> _The request_: Convert the data below, everything from the line containing "Given: Click the Démonter unmount icon" down to the line containing "Looking at the", into a two-column CSV with the headers instruction and response. Give one row for each text-and-answer pair, put each value in a single quoted field with line breaks changed to spaces, and leave out the pictures.

> _Given data_:
# # # #
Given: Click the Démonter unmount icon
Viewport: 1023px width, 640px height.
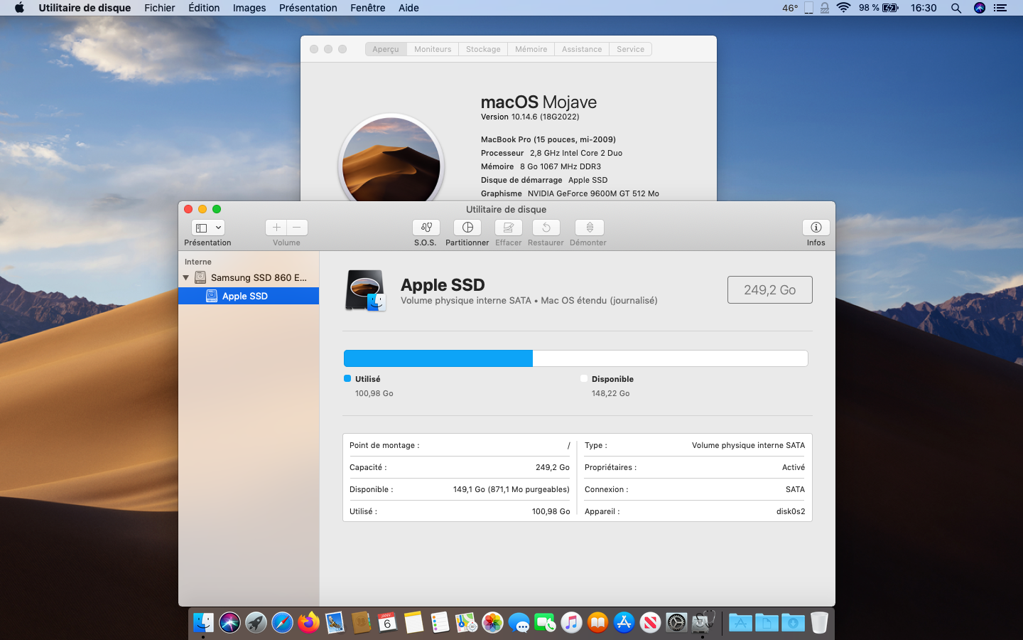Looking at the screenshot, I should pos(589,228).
# # # #
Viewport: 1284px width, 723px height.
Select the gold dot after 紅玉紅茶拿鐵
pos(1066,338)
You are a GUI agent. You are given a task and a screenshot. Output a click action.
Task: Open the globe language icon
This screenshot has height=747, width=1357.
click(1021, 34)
# # # #
> _Answer to the exercise_:
instruction,response
"Given: Click the Démonter unmount icon Viewport: 1023px width, 640px height.","Looking at the screenshot, I should pos(589,228)."